Your instructions: From the top of the entries below through the line containing "Open search settings", return every line exactly as written, please, and stop there.

Input material:
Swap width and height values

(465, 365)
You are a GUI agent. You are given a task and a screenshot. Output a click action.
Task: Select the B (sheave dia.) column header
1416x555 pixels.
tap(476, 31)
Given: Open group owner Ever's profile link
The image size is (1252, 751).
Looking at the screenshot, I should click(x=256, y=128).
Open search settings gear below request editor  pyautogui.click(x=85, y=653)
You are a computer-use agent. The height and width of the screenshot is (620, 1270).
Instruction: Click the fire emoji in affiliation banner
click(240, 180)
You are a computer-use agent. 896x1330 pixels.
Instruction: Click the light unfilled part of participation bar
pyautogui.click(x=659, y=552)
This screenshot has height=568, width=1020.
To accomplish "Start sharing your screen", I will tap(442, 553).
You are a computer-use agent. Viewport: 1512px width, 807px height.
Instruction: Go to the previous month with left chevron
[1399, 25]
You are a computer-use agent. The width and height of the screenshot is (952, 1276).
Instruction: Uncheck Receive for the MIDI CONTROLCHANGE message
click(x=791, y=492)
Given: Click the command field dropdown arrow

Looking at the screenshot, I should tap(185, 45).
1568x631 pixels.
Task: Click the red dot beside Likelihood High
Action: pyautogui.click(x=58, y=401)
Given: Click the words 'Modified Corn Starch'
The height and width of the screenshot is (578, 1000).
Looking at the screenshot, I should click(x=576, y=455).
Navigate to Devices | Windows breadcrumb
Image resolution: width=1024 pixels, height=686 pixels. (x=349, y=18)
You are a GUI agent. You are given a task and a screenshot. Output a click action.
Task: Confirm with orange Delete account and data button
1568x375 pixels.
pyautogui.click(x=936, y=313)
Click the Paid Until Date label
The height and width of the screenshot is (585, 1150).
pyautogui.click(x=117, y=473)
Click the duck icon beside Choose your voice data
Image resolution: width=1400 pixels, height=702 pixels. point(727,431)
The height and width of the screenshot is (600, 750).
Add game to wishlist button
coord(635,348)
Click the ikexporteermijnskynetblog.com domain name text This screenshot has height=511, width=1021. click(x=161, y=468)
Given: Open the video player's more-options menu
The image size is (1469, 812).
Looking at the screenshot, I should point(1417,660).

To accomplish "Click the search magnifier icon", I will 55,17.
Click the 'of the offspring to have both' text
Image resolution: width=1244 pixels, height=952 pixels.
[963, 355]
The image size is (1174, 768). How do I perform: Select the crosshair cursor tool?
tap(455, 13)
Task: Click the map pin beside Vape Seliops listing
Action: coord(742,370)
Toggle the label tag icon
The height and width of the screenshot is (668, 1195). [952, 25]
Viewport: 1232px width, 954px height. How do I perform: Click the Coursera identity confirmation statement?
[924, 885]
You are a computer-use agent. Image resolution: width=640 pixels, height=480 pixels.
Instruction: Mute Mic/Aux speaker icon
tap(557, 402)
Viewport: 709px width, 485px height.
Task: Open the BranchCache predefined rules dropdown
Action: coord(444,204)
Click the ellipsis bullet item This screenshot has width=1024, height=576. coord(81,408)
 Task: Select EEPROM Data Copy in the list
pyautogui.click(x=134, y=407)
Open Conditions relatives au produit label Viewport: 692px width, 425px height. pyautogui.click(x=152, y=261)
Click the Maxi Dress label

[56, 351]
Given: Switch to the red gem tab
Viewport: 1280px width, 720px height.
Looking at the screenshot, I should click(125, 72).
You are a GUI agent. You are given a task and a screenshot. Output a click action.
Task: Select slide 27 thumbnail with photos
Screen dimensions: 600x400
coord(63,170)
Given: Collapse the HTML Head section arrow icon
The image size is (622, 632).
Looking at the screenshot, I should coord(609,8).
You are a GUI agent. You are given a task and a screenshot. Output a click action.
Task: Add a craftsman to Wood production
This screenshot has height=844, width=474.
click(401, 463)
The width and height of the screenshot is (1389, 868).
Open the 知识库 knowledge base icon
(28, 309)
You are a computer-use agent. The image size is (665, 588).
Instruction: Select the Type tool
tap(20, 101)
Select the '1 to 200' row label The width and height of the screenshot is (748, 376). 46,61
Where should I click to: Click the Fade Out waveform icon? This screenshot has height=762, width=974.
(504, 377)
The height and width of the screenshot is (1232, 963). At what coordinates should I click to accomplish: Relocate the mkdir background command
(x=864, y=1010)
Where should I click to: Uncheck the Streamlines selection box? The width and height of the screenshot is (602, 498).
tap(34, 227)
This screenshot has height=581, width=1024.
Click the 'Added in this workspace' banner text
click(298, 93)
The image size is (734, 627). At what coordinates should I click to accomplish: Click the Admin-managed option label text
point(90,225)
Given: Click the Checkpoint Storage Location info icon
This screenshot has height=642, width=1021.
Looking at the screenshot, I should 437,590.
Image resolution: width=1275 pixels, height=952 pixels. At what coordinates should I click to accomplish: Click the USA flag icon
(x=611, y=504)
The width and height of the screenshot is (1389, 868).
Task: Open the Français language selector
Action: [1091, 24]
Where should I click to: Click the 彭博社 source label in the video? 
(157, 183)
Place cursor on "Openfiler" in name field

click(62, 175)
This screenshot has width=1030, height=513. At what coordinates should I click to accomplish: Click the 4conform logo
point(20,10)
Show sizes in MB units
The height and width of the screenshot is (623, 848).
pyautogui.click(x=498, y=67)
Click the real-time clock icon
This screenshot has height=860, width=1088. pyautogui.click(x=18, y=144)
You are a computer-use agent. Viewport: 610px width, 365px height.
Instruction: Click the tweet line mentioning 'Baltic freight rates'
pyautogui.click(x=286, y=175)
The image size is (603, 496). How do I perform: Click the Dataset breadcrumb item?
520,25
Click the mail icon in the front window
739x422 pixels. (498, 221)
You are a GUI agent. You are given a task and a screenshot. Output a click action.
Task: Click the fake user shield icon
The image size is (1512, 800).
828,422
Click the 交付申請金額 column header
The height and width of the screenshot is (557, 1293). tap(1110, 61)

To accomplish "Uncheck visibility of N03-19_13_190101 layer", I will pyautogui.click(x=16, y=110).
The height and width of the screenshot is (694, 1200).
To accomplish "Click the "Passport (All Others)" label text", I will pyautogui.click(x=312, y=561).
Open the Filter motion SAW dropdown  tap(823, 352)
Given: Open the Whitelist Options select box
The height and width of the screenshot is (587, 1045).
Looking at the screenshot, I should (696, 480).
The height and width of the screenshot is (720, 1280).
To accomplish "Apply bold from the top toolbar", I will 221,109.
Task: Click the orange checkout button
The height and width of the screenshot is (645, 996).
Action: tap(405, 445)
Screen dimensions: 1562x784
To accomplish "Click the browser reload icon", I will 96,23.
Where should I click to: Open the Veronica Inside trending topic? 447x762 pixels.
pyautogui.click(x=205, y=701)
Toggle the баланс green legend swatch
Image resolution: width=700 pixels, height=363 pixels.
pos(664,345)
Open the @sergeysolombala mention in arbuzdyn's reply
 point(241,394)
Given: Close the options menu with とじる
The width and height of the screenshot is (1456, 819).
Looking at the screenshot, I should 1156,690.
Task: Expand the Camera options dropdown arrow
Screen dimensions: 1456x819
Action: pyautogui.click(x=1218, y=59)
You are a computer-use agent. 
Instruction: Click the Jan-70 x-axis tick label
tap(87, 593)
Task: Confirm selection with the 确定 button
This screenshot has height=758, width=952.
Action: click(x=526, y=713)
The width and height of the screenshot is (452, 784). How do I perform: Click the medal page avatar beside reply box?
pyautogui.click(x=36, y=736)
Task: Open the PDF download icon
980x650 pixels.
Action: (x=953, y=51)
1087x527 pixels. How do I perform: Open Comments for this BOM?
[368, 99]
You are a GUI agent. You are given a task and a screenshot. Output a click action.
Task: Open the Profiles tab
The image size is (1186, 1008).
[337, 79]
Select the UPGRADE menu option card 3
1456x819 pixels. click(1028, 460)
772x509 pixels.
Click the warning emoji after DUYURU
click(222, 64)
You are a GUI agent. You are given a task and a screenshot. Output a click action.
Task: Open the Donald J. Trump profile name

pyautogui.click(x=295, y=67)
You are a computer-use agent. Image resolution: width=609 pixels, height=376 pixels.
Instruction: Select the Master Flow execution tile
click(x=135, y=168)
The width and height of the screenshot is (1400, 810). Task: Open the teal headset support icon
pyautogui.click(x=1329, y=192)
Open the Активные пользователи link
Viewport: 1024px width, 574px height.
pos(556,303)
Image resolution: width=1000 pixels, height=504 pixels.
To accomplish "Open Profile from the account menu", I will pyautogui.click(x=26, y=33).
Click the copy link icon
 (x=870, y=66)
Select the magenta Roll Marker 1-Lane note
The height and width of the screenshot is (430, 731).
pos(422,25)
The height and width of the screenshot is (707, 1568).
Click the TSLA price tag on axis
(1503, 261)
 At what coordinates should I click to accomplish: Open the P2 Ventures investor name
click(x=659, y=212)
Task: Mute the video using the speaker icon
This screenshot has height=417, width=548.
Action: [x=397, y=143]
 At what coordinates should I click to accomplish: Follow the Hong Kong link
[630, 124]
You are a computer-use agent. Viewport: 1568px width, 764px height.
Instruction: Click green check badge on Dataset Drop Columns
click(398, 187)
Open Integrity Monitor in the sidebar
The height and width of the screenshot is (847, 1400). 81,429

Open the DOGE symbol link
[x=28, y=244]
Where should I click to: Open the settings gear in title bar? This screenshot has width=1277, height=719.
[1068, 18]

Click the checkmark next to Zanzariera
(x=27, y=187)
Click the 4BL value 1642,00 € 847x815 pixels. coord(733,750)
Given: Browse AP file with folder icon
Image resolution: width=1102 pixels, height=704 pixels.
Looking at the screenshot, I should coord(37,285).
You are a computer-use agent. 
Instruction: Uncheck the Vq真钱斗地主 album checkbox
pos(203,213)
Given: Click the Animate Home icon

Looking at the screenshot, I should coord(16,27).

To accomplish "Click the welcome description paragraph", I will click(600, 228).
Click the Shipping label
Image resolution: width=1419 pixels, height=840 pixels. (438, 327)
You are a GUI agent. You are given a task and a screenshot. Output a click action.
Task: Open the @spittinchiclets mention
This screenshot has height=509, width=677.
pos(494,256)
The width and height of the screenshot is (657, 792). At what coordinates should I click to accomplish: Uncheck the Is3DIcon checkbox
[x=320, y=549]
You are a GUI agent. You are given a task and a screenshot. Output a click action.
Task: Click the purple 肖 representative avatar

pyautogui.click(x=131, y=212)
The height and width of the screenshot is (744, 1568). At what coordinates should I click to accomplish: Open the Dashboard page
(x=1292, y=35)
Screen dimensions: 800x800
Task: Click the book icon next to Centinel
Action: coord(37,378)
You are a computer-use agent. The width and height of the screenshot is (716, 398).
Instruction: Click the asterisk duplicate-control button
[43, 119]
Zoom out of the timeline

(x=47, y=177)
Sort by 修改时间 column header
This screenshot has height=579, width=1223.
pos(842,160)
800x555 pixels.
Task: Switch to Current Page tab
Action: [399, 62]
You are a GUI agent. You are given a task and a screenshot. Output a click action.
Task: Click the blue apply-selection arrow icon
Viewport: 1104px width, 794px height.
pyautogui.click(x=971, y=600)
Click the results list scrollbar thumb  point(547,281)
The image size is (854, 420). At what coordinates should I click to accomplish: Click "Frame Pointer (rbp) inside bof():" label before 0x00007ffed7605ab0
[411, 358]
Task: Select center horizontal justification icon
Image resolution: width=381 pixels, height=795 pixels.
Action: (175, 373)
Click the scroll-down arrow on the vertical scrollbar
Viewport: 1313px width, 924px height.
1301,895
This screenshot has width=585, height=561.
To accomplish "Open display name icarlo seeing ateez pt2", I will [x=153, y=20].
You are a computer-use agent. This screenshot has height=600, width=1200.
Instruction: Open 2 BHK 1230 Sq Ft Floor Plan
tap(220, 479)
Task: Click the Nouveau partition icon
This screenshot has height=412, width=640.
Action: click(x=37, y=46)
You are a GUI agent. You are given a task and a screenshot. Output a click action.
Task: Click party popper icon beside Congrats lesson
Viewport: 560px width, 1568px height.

Task answer:
Swap width and height values

(465, 365)
You are a GUI agent. You are given a task and a screenshot. Output a click action.
Task: Select the B (sheave dia.) column header
1416x555 pixels.
tap(476, 31)
Given: Open group owner Ever's profile link
The image size is (1252, 751).
Looking at the screenshot, I should click(x=256, y=128).
Open search settings gear below request editor  pyautogui.click(x=85, y=653)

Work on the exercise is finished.